▶ [Consegna 1]: Secondo il brano sull'immigrazione, quanto viene chiesto a chi si avventura su barchini e barconi verso le coste europee?
▶ [Consegna 2]: Trascrivi parola per parola il passo del brano sull'immigrazione che va da "Infatti, proseguendo sempre" a "diverso dal suo.".

▶ [Brano estratto]:
______
Infatti, proseguendo sempre con l’insegnamento del CCC, anche le nazioni più ricche sono tenute ad accogliere solo «nella misura del possibile», lo straniero alla ricerca della sicurezza e del benessere giungendo con mezzi di fortuna (o criminali) in un Paese diverso dal suo.

«Le autorità politiche, in vista del bene comune, di cui sono responsabili – conclude il Catechismo –, possono subordinare l’esercizio del diritto di immigrazione a diverse condizioni giuridiche, in particolare al rispetto dei doveri dei migranti nei confronti del paese che li accoglie. L’immigrato è tenuto a rispettare con riconoscenza il patrimonio materiale e spirituale del paese che lo ospita, ad obbedire alle sue leggi, a contribuire ai suoi oneri» (6). Diversamente facendo, le nazioni di approdo dei flussi migratori (come la nostra) si troverebbero in breve arco di tempo a diventare “terra di nessuno”, senza identità, senza coesione, senza tradizione e senza futuro.

No agli intermediari prezzolati, Sì ai mediatori necessari all’integrazione

Anche il “modo” di approdo del migrante andrebbe valutato nella gestione complessiva della questione. Lo ha ripetuto in diverse occasioni Papa Francesco che, elogiando i promotori dei “corridoi umanitari”, «mediatori di una storia di integrazione» a seguito della migrazione e della fuga da contesti di guerra e di crisi economica, ha denunciato scafisti e «intermediari che guadagnano approfittando del bisogno e delle sofferenze. Non siete intermediari ma mediatori, e mostrate che, se si lavora seriamente a porre le basi, è possibile accogliere e integrare efficacemente» (7)

Sono grazie a Dio sempre più frequenti le notizie degli arresti di questi criminali senza scrupolo, fautori di vere e proprie reti internazionali dedite al traffico di esseri umani. Secondo le cronache giudiziarie, all’origine delle sofisticate reti criminali che coordinano le rotte migratorie nel Mediterraneo, vi è un business di dimensioni spaventose, con cifre che vengono chieste ai disperati o malintenzionati che si avventurano su barchini e barconi verso le coste europee variabili tra i 2.000 e i 4.000 euro (8).

Il diritto a non emigrare (il “caso” Albania)
______
▶ [Materiale di riferimento]:
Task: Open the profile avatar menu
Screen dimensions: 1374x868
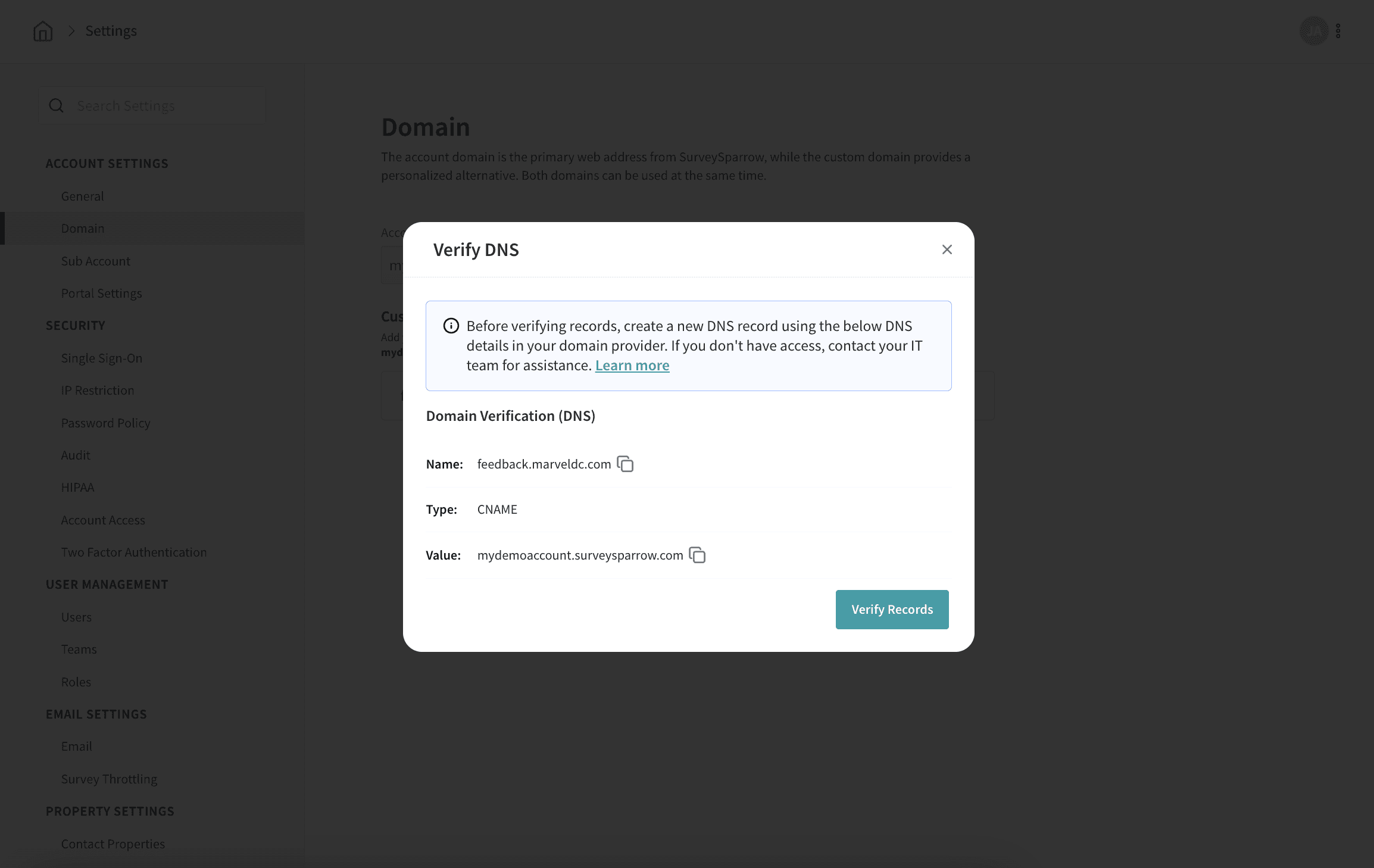Action: (1314, 30)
______
▶ [Risposta completa 1]: Cifre variabili tra i 2.000 e i 4.000 euro.

▶ [Risposta completa 2]:
Infatti, proseguendo sempre con l’insegnamento del CCC, anche le nazioni più ricche sono tenute ad accogliere solo «nella misura del possibile», lo straniero alla ricerca della sicurezza e del benessere giungendo con mezzi di fortuna (o criminali) in un Paese diverso dal suo.